2016-12-27 15:44:08 140438853814528 [ERROR] WSREP: It may not be safe to bootstrap the cluster from this node. It was not the last one to leave the cluster and may not contain all the updates. To force cluster bootstrap with this node, edit the grastate.dat file manually and set safe_to_bootstrap to 1 . 

所以我编辑的文件/var/lib/mysql/grastate.dat,改变safe_to_bootstrap1

当时我能够开始使用主节点:

service mysql start --wsrep-new-cluster 

然后在别人,我只是用

service mysql start 

注:这是一个演示预生产环境。我在同一时间重新启动所有服务器后立即将所有内容都解决了,但是我知道没有写入,并且数据库同步。如果您正在进行生产并发生这种情况,可以使用以下内容来确定要在哪个节点上运行“new-cluster”,这类似于说让我为主。
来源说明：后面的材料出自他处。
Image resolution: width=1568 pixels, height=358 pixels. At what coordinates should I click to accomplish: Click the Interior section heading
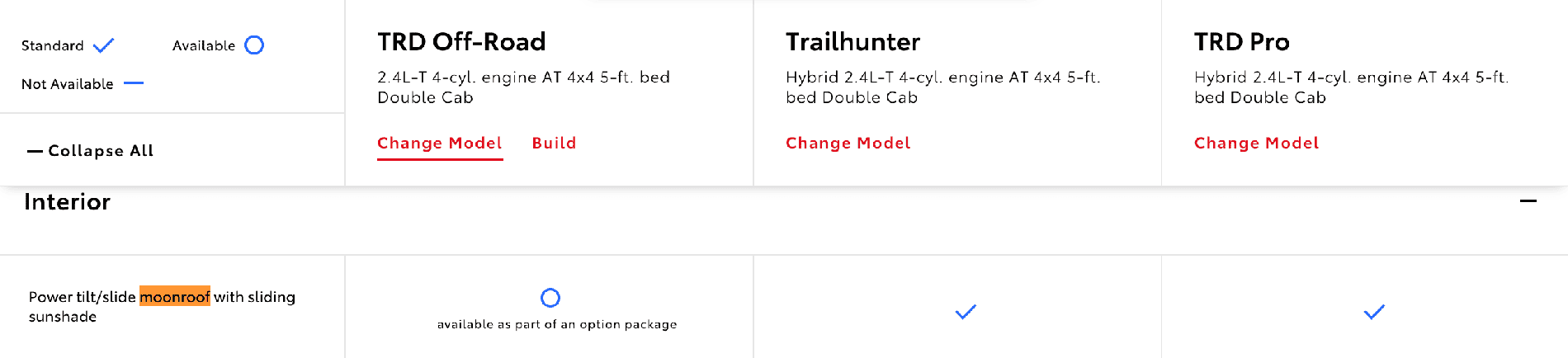pyautogui.click(x=67, y=202)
mysqld_safe --wsrep-recover 

如果这是一个生产问题,我强烈建议阅读本文,并在向客户端抛出命令之前备份w/CloneZilla!

https://www.percona.com/blog/2014/09/01/galera-replication-how-to-recover-a-pxc-cluster/

0

群集必须由主节点上该命令启动:

galera_new_cluster 

开始第一节点之后就可以在集群成功启动的其他节点。